Seguendo l’onda dei Fridays For Future, le proteste degli studenti nate in risposta all’attivismo di Greta Thunberg, hanno invitato a uscire dai posti di lavoro e dalle case, chiedendo azioni contro la crisi climatica, «la più grave minaccia esistenziale che tutti noi ci troviamo ad affrontare». L’allarme è stato rilanciato pochi giorni fa, «sulla base di alcuni indici inequivocabili», da oltre 11mila scienziati da tutto il mondo. Studiosi e ricercatori hanno sottoscritto il rapporto «Avvertimento degli scienziati riguardo all’emergenza climatica», pubblicato sulla rivista «Bioscience» da William Ripple dell’Università dell’Oregon, Thomas Newsome dell’Università di Sydney e William Moomaw dell’Università Tufts.

Le previsioni apocalittiche non devono impedirci di provare a «correggere la traiettoria». Qualcuno pensa che sia già troppo tardi, ma di sicuro guardare senza fare nulla è già una sconfitta. Proprio nei mesi scorsi McKibben si è fatto arrestare durante una contestazione contro la «criminosa» politica migratoria di Trump. In una e-mail inviata alla rivista «Rolling Stone», l’attivista ha analizzato i legami tra l’immigrazione e la crisi climatica: «La colpa non è di chi parte e abbandona territori troppo aridi oppure allagati, dove è impossibile coltivare cibo. Il numero dei migranti aumenterà in maniera sconvolgente nel corso di questo secolo. Probabilmente dovremmo pensare a gestire il fenomeno invece di erigere muri e costruire gabbie».

Un altro modo per reagire è potenziare in maniera massiccia la diffusione delle energie rinnovabili, solare ed eolico in particolare, tecnologie ormai a basso costo. «Gli ultimi studi realizzati da laboratori come quelli di Mark Jacobson all’Università di Stanford dimostrano che ogni grande nazione, entro il 2030, potrebbe produrre l’80 per cento della sua energia usando fonti rinnovabili. Economicamente, sarebbe molto più vantaggioso che accollarsi i costi del cambiamento climatico». 

I numeri di Jacobson sono dettagliati: in Alabama, per esempio, ci sarebbero 59,7 chilometri quadrati di tetti disponibili (senza ombra e posizionati nella giusta direzione) per i pannelli solari. Ma serve altro: dobbiamo nutrirci in maniera più sostenibile, implementare il trasporto pubblico, aumentare la densità abitativa delle città, piantare alberi. 

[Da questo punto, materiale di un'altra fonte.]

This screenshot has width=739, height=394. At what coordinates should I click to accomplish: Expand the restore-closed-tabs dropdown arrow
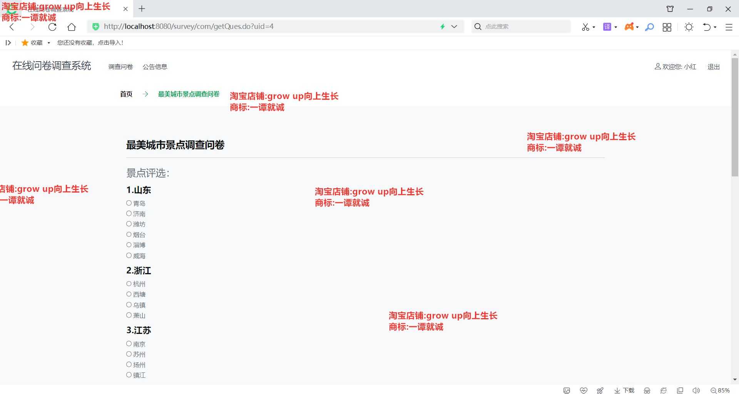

Mettere al centro la salvaguardia dell’umanità significa, si legge in Falter, anche riconsiderare e regolare l’impiego dell’intelligenza artificiale e dell’ingegneria genetica. E si dovrebbe abbandonare l’idea di sfruttare al massimo la Terra cercando, nel frattempo, altri habitat su pianeti inospitali dove è un’utopia riuscire a vivere. Secondo uno studio del 2014 della National Academy of Sciences degli Stati Uniti, una missione su Marte comporterebbe rischi «inaccettabili» per la salute, dai danni al cuore e al cervello dovuti ai raggi cosmici durante il viaggio, alla difficoltà di ottenere cibo e medicine una volta arrivati e finite le scorte. 

Perché dovremmo rinunciare al nostro pianeta quando persino luoghi come il Sahara sono mille volte meglio di Marte o Giove? Resta a noi la scelta. Possiamo non fare nulla. Oppure possiamo agire, pensando che «siamo tutti sulla stessa barca», e impiegare per questa battaglia le migliori qualità umane, dalla solidarietà all’amore per il mondo, al coraggio.